The challenge was structural: Postman has been built over 11 years, and both we as developers and our users have learned to find information through the UI – expanding sidebars, checking tabs. Re-engineering that awareness for an agent required multiple iterations. We had to re-examine what information was actually important for each workflow and what was noise. Simply calling JSON.stringify on existing UI data model would clearly not produce useful context—those objects were shaped for rendering and data transfer, not reasoning. We built dedicated context handlers that distilled each entity into what the agent actually needed to know.

As more objects in Postman started getting their own handlers, truncation became the next problem. Multiple fields hold user-generated data – request descriptions, OpenAPI specs, and request payloads – all have the potential to clog up the context window. This is a strong argument in favor of the filesystem approach described below, where custom truncation/expansion logic needn’t be written per handler.

Putting it all together

As Agent Mode evolved, it became clear that the system had to aggregate three distinct components, each solving a different problem.

The first was client-side tools, which live in the Postman application and represent the final actions the agent can take—opening requests, modifying settings, running collections, inspecting auth, and so on. Agent Mode uses server-side tools as well (for things like web search or managing agent loop flow), but the majority of tools operate on the Postman application.

The second was generic agent instructions—system-level instructions defining how Agent Mode behaves: how proactive it should be, how it communicates uncertainty, and what baseline knowledge it has about the product.

The third was a knowledge base, implemented using a RAG-based approach. Postman has a large product surface: multiple request protocols, mock servers, monitors, documentation, the API Network, workspace governance, variables at multiple scopes, helpers, code generation, request settings, and collection runs. Encoding all of this into static prompts wasn’t feasible, and most of it would be irrelevant for any given query.

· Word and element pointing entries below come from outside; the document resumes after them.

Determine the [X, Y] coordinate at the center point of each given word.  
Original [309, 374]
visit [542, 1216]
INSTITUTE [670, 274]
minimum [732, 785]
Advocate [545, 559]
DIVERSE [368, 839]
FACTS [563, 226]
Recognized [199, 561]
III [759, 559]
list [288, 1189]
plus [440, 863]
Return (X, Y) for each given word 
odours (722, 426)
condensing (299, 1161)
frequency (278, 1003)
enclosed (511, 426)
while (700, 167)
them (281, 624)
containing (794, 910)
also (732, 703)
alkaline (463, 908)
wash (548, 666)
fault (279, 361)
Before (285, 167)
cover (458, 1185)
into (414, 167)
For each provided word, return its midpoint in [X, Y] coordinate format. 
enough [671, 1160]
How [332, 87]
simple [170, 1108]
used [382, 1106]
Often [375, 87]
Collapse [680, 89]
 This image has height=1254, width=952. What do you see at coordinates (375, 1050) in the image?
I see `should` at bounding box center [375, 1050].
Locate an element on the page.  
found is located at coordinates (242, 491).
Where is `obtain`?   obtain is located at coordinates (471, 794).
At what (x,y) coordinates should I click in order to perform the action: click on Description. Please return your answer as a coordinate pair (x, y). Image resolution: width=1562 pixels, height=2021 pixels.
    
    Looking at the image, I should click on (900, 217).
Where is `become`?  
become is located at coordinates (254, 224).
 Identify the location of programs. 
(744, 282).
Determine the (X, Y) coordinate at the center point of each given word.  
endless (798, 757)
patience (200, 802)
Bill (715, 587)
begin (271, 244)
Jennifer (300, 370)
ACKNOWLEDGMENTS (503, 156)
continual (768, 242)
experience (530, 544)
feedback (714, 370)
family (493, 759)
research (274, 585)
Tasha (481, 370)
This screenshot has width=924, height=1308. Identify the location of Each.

For the initial seeding, we pointed Claude at our Learning Center and had it generate feature-specific articles—short enough that they didn’t need to be split into chunks. At runtime, the set of knowledge articles loaded into the agent context is selected based on the incoming user query plus available context. If a user has a mock server selected, the mock server article is automatically injected into the agent’s context window. This keeps the agent lightweight by default while allowing depth when needed. We’re now working on evolving the knowledge base in lockstep with the Postman app itself—as new features ship, the knowledge base needs to update alongside them. This lets teams “ship” the documentation for Agent Mode as they ship their feature.

Building Agent Mode forced us to confront the gap between what LLMs are good at and what real products actually look like: messy UX assumptions, coupled clients, sprawling tools, and knowledge scattered across docs and teams. We’re running multiple experiments in parallel: using files to represent state, treating code as the way to define and execute workflows, and rebuilding existing features from an agent-first lens instead of a human-first lens.